The boss of Belfast City Airport has said the business is still "resilient" despite a question mark over its future in company accounts.
But chief executive Brian Ambrose said the airport had to come up with a new business plan to get through the pandemic - which is reviewed with its banks every month.
And it will have to secure a new agreement next year to protect it from onerous financial conditions known as covenants.
He said he thinks the airport will operate at best on about one-third of usual levels between now and the end of next March.
It went from 100 flights a day to just one after the collapse of regional airline Flybe, which operated 12 routes, followed swiftly by the onset of Covid-19 and the cessation of most air travel.
Latest figures from the Civil Aviation Authority show that just 30,243 passengers used the airport in August. That's down 88.8% on August 2019.
However, almost all the routes left by Flybe's collapse have now been filled by airlines including Loganair, Eastern Airways and Aer Lingus Regional, which Mr Ambrose says boosts its chances of securing future support.
He said a presentation shown to bank bosses every month features an image of the departures board at the airport reflecting its growth in routes.
Mr Ambrose added: "At the worst point we were losing £1m a month, but in the plan we've agreed with the banks and the lenders we're eating into some of the cash, but at that, we believe even without any material pick-up in business, the business is still resilient through the end of that year.
"Our assumption is that we will have a subdued winter and that things will start to pick up again in the spring."
Business demand is being hit by the continued trend for working from home, he said, and even with the majority of routes now filled by new operators, the airport remains loss-making.
He and other airport directors state in company accounts that there is "a material uncertainty" around the business as it battles with Covid-19 and the fallout from Flybe. Mr Ambrose told the Belfast Telegraph that stating a material uncertainty was "unprecedented".
The accounts state that because the bank covenant has to be reviewed again in June next year, "therefore, a material uncertainty exists which may cast significant doubt in respect of the company's ability to continue as a going concern".
The company's 2019 accounts show a loss of £427,000, even ahead of the pandemic and collapse of Flybe.
Mr Ambrose said he has had to renegotiate terms with the banks to obtain a holiday from its covenants, requiring the airport's income to be in a certain ratio to its debt.
A waiver of the terms has been given for June and December this year, and he said he is hopeful it will be granted another in June next year.
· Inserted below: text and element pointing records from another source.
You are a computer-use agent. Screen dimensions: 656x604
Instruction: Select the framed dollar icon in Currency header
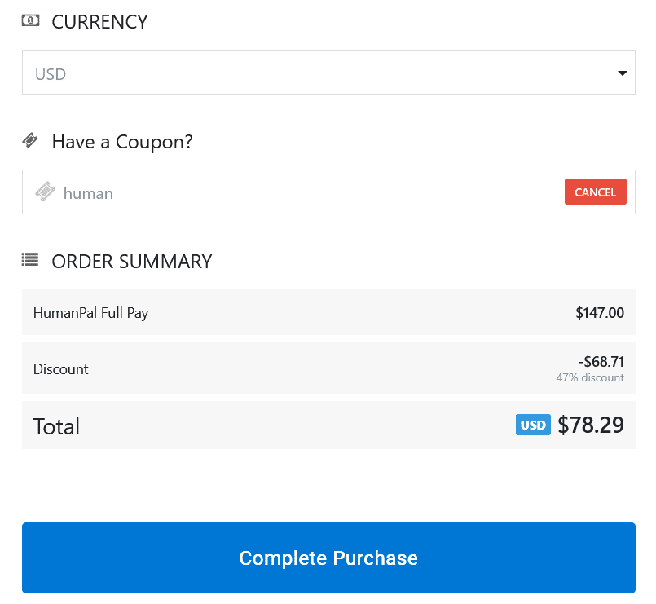[x=30, y=20]
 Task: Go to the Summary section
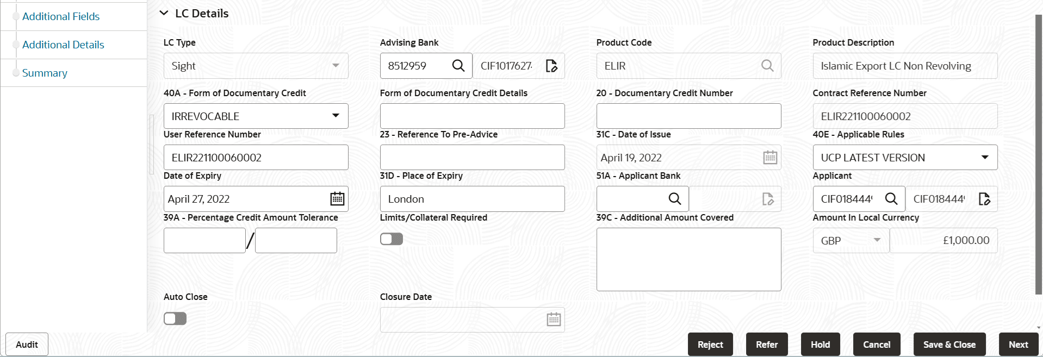[x=45, y=73]
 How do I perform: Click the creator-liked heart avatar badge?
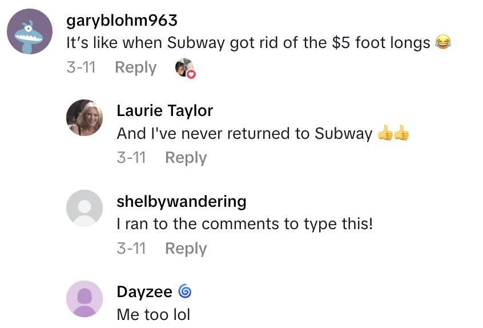tap(184, 68)
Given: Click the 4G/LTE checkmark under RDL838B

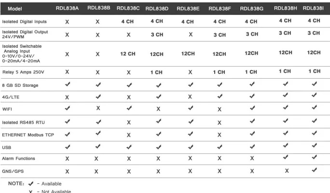Looking at the screenshot, I should pyautogui.click(x=97, y=97).
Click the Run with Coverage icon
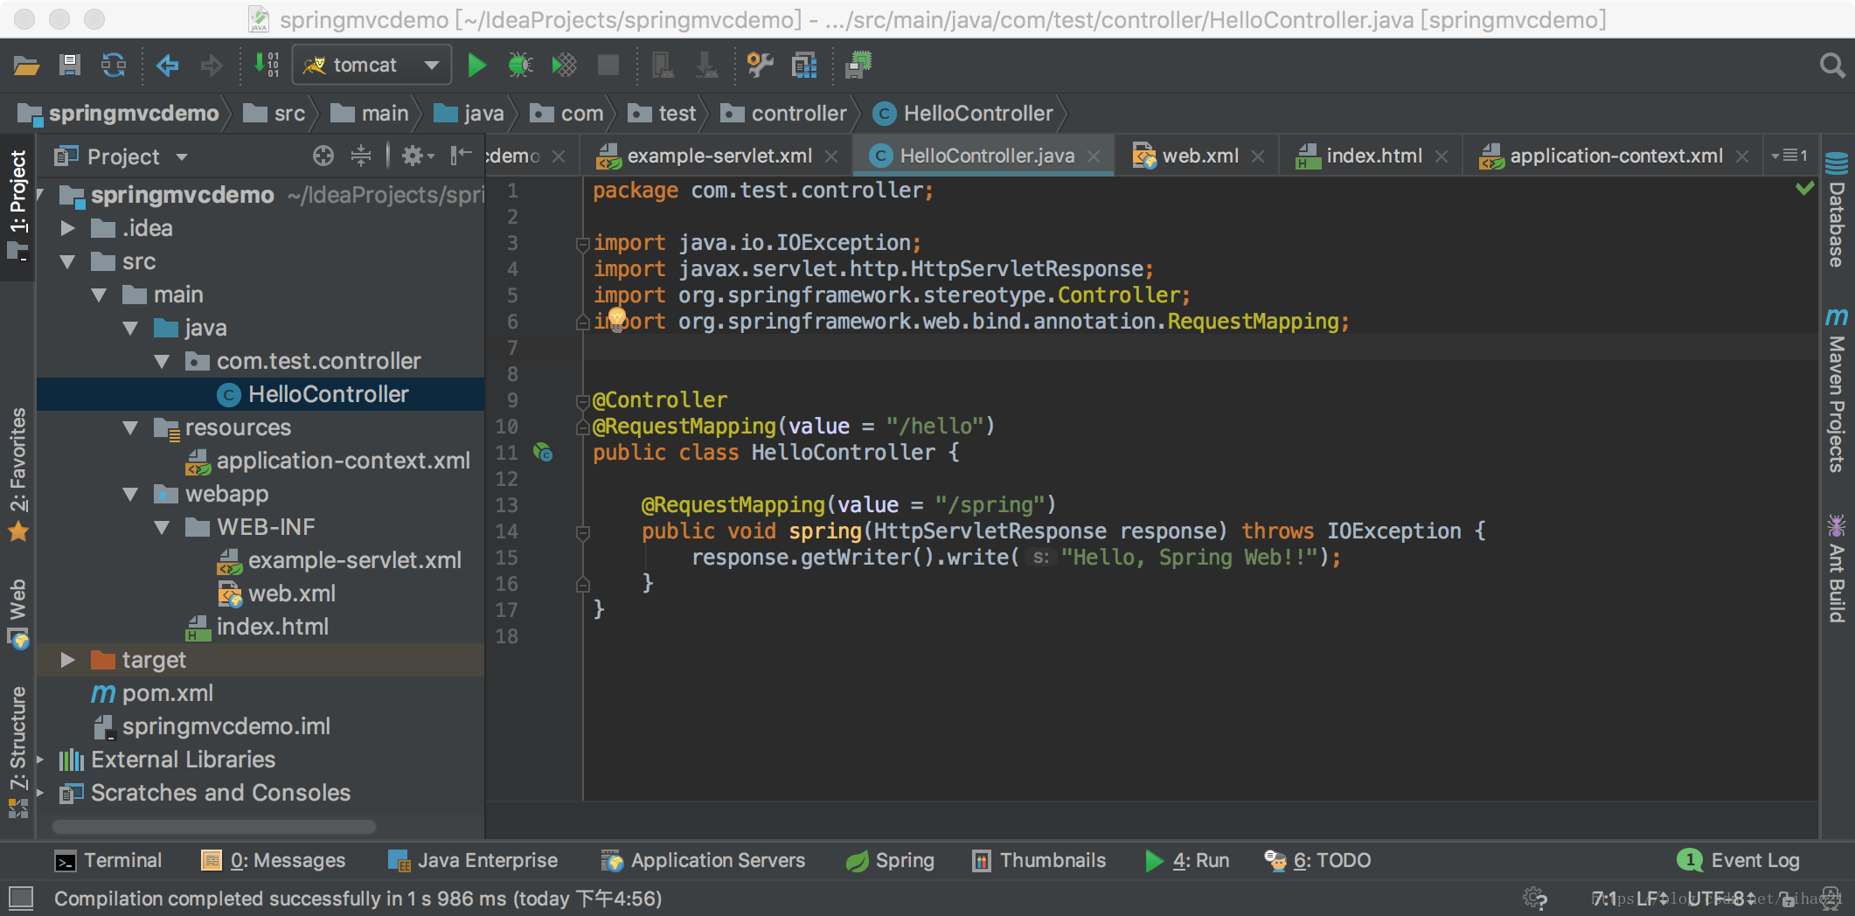 pyautogui.click(x=564, y=66)
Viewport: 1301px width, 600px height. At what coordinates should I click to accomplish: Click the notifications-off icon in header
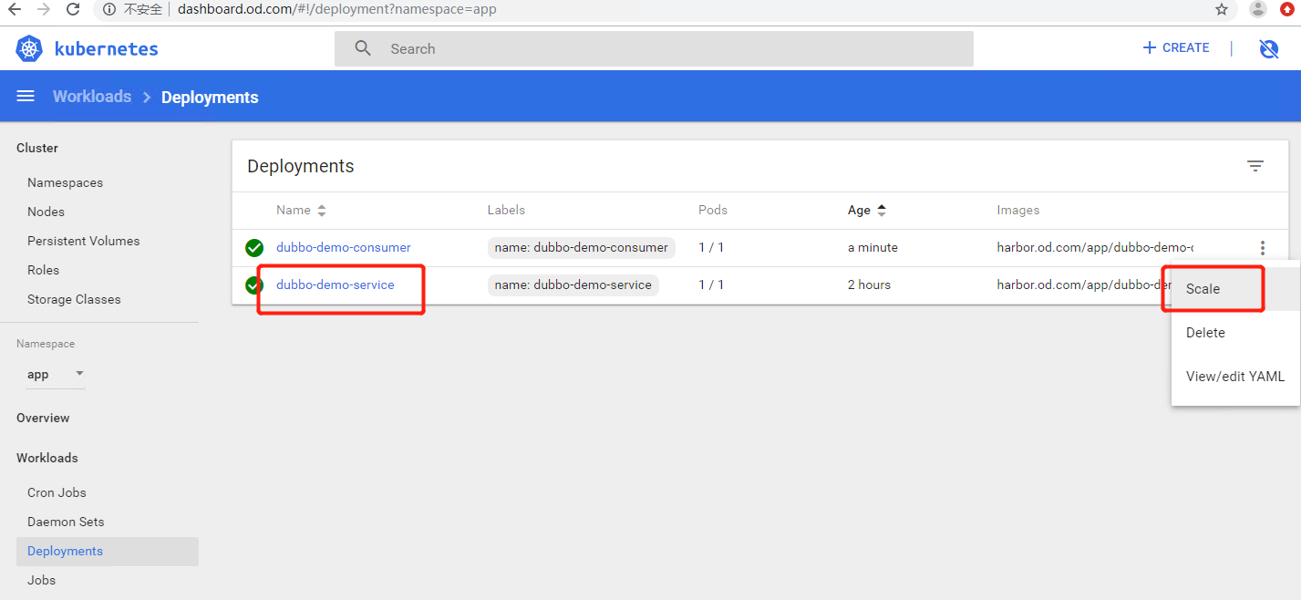pyautogui.click(x=1268, y=49)
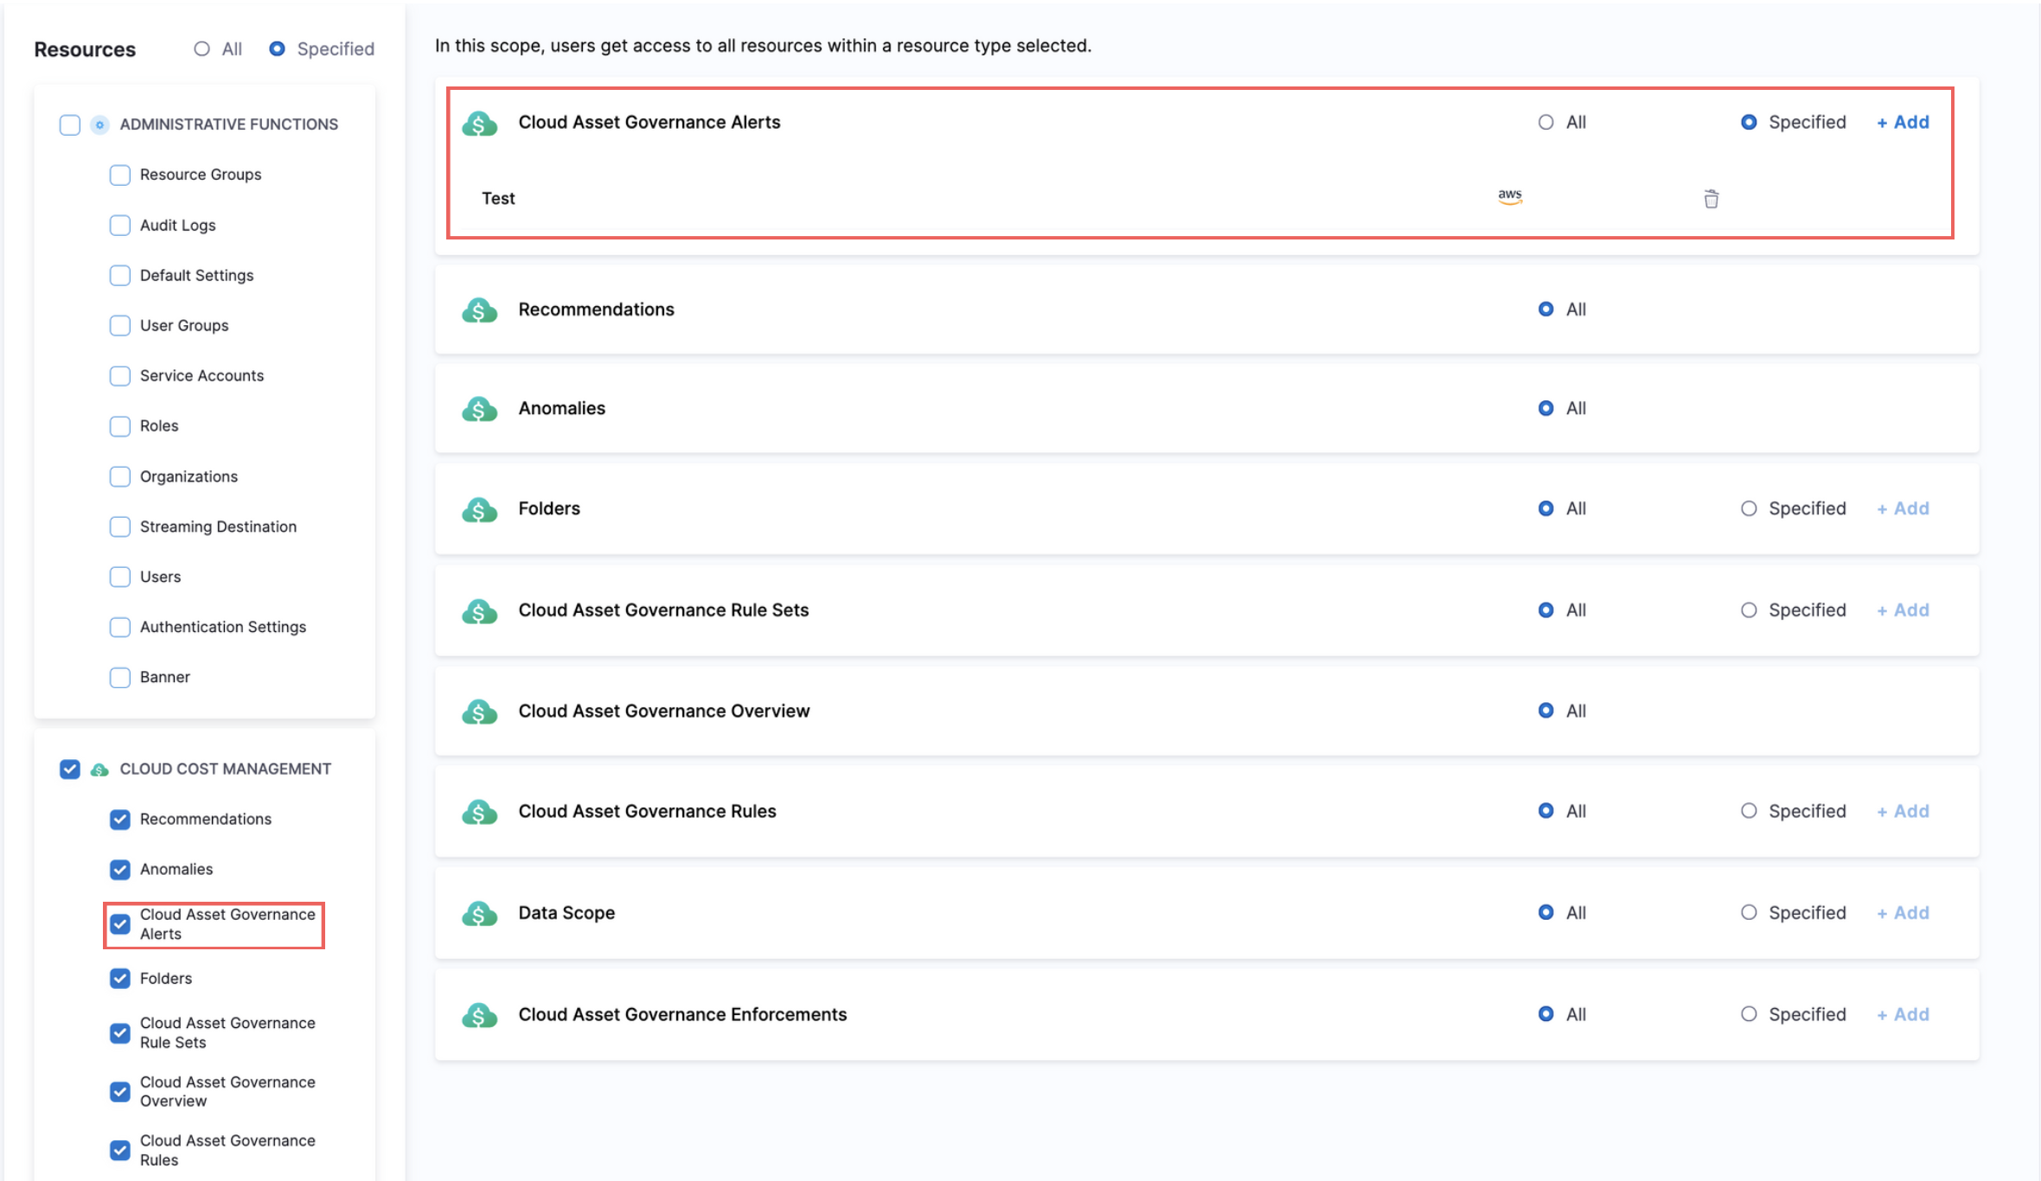Toggle Administrative Functions group checkbox

pyautogui.click(x=70, y=124)
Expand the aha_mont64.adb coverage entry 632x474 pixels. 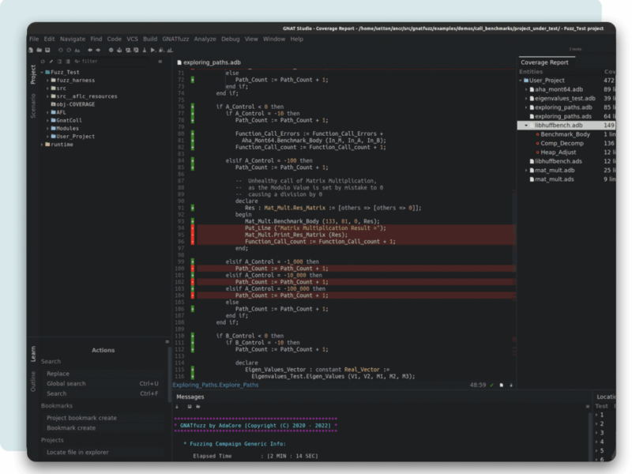526,89
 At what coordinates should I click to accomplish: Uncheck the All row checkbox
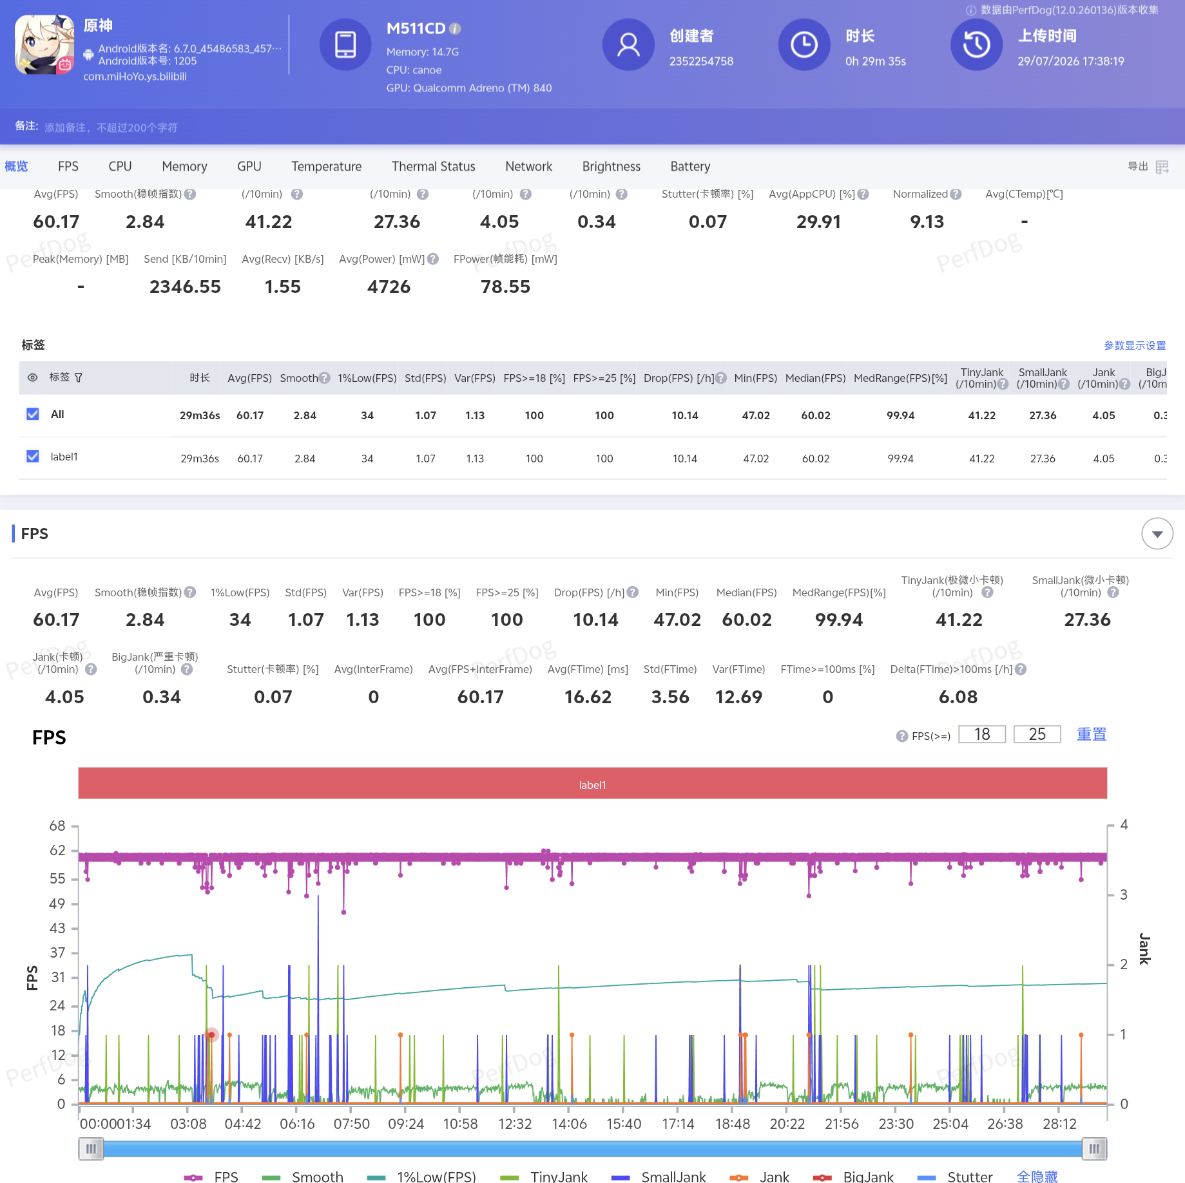33,414
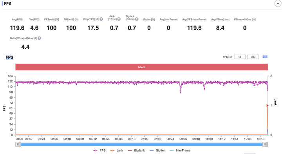Click the blue reset link beside the FPS thresholds

265,57
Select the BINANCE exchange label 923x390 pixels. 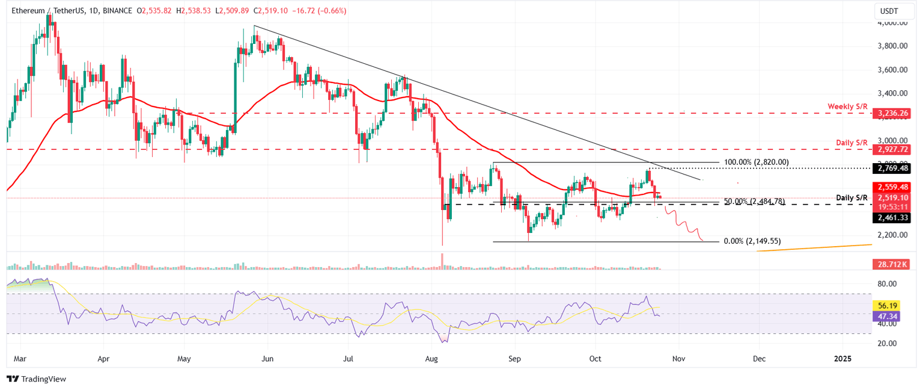click(x=117, y=10)
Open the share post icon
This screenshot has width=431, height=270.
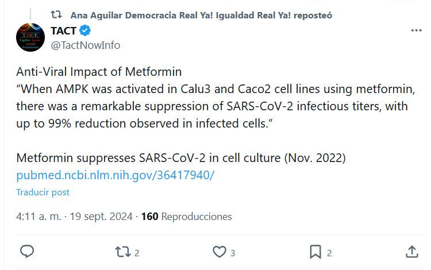[411, 252]
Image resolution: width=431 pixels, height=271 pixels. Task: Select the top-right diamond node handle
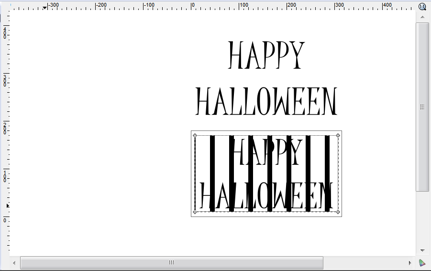tap(338, 135)
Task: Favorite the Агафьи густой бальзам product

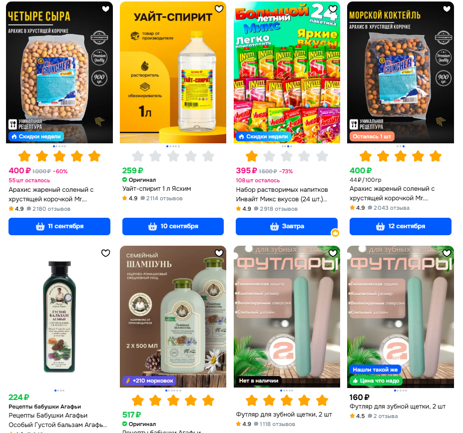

"I don't want to presume anything but I think if they were willing to give us a waiver at the time on the basis of what we said we believed we could do, I think we're in a very strong position and have done everything we set out, and there's every reason they would have confidence to extend it, and that will happen at the appropriate point," he explained.
But Mr Ambrose said that when flights were reduced during lockdown "the business isn't actually viable and we're in breach of our bank covenants, so the first thing we had to do is get the banks and lenders on board that we had a viable business".
"On that basis they waived the covenants for a period of time and introduced a fresh covenant with which we're compliant, but as directors of the company we do need to make a statement on going concern in the current environment," he added.
He said the arrival of new airlines had vindicated his confidence. "The only bits we haven't filled is a summer schedule to Newquay in Cornwall, which is really immaterial as far as volumes are concerned, and Cardiff, which we believe we will restart and make an announcement on that," he said.
"My personal expectation is that I think that conditions, short of a vaccine being found, are likely to prevail right through this winter so I think the period between now and the start of October and end of March next year is likely to be about a third of what we experienced of 2019."
While operating profits were £3m during 2019 - down 8% - the pre-tax loss of £427,000 was more than double the £166,000 of 2018.
Mr Ambrose said the "modest" loss was down to expenditure on items such as IT, and its dependence on Flybe, which had been struggling throughout 2019.